Task description: The line that contains "Open Ricky Dillon's profile picture" marks the start. Output it and all remaining lines exactly, through the final line of the listing.

Source records:
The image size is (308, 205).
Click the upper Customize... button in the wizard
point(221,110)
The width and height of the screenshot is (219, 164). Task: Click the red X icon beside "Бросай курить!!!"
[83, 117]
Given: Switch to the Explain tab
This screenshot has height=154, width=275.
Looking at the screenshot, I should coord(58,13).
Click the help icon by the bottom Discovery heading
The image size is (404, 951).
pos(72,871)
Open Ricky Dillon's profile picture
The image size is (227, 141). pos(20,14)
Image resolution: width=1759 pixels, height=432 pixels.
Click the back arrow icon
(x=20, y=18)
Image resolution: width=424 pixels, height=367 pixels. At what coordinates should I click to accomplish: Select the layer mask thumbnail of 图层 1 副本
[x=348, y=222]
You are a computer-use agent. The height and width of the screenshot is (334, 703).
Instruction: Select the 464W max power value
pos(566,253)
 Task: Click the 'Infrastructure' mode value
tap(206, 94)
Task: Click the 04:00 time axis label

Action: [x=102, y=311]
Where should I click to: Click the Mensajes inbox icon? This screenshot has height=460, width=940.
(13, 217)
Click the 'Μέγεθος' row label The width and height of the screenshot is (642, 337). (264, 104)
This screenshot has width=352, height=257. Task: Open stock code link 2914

Completed exercise:
Open Ricky Dillon's profile picture
The image size is (227, 141). pos(20,14)
Image resolution: width=1759 pixels, height=432 pixels.
Click the back arrow icon
(x=20, y=18)
Image resolution: width=424 pixels, height=367 pixels. At what coordinates should I click to accomplish: Select the layer mask thumbnail of 图层 1 副本
[x=348, y=222]
You are a computer-use agent. The height and width of the screenshot is (334, 703).
Instruction: Select the 464W max power value
pos(566,253)
 Task: Click the 'Infrastructure' mode value
tap(206, 94)
Task: Click the 04:00 time axis label

Action: [x=102, y=311]
Where should I click to: Click the Mensajes inbox icon? This screenshot has height=460, width=940.
(13, 217)
Click the 'Μέγεθος' row label The width and height of the screenshot is (642, 337). (264, 104)
This screenshot has width=352, height=257. Task: Open stock code link 2914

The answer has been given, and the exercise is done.